Hello team, Our team just started to use Pulumi S...
# getting-started
f
Hello team, Our team just started to use Pulumi Service and we have an organization. Is there a way to generate access token on behalf of that organization? I can only generate my individual personal access token. If there is a way, do I need to be an admin of that organization?
s
You do need to be an admin to create an org token, per: https://www.pulumi.com/docs/intro/pulumi-service/organization-access-tokens/
f
Thank you for confirming @stocky-restaurant-98004 🙏
youre welcome 1
c
Docs say "Organization tokens are available on trials, and Enterprise and Business Critical subscriptions." We are on a trial but will eventually be on Team pricing, not Enterprise or Business Critical at this time.
Best practice, regardless of Org size would seem to be to have Org Tokens, but if that is a restriction to only enterprise teams, that would seem to force us to use a workaround like a shared account, but is not great security. Or is there an alternative or something we're missing?
l
You can use a non-shared CI account.
c
@stocky-restaurant-98004 Can you confirm Org Tokens are not available on Team accounts after the trial ends?

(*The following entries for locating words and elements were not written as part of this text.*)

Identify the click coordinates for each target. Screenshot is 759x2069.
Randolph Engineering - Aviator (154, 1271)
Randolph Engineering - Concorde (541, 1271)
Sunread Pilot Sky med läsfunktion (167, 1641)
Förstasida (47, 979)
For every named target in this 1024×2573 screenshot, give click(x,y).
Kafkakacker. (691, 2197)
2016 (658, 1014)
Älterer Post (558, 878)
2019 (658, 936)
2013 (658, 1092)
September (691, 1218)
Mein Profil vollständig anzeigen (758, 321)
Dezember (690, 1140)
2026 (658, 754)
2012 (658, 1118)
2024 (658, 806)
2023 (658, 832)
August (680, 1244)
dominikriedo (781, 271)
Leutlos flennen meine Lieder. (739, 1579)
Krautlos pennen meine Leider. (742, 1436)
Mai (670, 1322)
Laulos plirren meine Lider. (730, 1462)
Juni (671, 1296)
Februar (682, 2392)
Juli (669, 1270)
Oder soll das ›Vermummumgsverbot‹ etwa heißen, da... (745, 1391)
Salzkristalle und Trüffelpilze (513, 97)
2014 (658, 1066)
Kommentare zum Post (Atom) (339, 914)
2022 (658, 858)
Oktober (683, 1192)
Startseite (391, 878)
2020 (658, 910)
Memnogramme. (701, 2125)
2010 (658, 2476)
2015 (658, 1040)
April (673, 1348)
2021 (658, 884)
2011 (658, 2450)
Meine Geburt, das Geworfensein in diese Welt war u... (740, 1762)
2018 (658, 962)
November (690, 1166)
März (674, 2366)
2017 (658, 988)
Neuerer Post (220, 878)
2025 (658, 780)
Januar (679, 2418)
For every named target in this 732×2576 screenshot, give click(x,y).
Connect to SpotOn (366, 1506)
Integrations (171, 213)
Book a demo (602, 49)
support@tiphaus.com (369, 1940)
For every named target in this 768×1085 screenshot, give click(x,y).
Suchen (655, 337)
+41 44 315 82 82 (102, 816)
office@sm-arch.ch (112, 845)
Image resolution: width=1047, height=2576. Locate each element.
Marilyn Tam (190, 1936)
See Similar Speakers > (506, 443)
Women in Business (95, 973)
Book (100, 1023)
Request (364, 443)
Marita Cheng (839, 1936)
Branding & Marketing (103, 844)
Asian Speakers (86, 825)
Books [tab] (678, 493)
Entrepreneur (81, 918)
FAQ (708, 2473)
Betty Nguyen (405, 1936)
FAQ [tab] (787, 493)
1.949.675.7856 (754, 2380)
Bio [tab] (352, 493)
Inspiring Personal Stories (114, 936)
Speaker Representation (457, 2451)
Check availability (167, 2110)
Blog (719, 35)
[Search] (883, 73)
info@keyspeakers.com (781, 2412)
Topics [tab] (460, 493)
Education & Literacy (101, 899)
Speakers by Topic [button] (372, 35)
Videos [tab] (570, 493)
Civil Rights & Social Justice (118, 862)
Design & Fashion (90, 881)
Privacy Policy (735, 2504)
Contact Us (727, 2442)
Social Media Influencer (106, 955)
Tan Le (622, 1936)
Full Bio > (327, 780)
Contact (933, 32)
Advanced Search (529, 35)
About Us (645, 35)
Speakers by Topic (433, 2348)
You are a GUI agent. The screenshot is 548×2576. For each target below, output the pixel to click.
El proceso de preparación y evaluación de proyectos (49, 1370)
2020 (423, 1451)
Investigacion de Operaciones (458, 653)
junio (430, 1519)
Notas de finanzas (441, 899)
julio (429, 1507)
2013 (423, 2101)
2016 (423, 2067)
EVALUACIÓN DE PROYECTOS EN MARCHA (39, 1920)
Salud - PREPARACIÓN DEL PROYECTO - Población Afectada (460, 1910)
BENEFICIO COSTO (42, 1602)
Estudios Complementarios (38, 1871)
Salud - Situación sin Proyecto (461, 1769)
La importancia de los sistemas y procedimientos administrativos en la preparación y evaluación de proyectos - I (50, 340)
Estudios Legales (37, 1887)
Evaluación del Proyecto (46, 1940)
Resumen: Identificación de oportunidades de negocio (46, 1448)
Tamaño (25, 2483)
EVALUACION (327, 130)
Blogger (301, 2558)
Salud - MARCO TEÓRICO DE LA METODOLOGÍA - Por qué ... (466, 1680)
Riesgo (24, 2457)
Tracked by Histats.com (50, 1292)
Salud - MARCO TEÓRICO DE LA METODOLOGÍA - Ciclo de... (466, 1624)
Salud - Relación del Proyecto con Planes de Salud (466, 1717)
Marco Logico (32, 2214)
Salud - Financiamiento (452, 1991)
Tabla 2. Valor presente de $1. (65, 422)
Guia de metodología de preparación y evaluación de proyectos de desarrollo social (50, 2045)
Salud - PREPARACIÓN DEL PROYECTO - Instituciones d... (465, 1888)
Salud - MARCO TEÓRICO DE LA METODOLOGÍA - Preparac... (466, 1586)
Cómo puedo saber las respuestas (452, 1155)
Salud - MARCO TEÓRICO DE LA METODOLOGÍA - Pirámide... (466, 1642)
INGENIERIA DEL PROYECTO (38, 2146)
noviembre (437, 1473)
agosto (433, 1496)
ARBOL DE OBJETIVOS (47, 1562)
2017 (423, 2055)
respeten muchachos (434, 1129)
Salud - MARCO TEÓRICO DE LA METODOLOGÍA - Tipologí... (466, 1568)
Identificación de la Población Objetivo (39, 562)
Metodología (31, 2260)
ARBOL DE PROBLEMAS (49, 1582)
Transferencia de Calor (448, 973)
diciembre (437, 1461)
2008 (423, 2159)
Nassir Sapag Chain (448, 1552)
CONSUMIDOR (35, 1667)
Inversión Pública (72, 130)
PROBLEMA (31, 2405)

@little-cartoon-10569 Could you elaborate? We do have the Pulumi app installed and configured in GitHub.
s
@crooked-notebook-49997 That's correct - they will no longer be available once the trial ends.
c
So what would be the recommendation in that case for configuring access without personal tokens?
l
@crooked-notebook-49997 I think it's what you meant when you said "a workaround like a shared account". Just, don't share it. There's no need for anyone to use it once it's created and set up in CI. The creds remain in a vault and no one ever logs in as it.
c
So we have such an account we use for CD in other scenarios, I say its a shared account but in reality we do not share the creds and we do not want to. So while I have access, @fresh-musician-40418 does not, and he is setting up Pulumi.
l
Is this your current problem? • Limited number of accounts (3, iirc). • 1 needs to be admin (you). • 1 needs to be CI. • You have 15 other infra devs. We have this with one project. It is the ultimate push towards gitops! 🙂
c
Yup, I think so, more of less.
l
Our solution was a for dev envs to use local / private state, and only CI to use the Pulumi service. It's not awesome, but it forces excellent practices with things like project and stack naming. And in our case, the problem went away just after we got everything working acceptably, because the company saw how useful Pulumi was and upgraded us.
c
• 1 Me (Admin in GH and Pulumi) • 1 CI (Admin in GH and Pulumi) • 4-5 Devs
3 shared environments and corresponding branches: Dev, Stage, Prod. Plus, each developer has their own environment (AWS) (and branch). Desire is to manage/store Pulumi State Files in Pulumi (vs. local or S3).
l
CI doesn't need to be admin...
The only way to achieve that on the lower-tier plans and prevent shared credentials is to not give devs direct access to Pulumi and require everything to do done via GH. Dev envs can be managed just like stage / prod etc. Only the CI user does any real deployments.
c
Alright. All good advice and help. We'll continue and see where we end up. Thanks!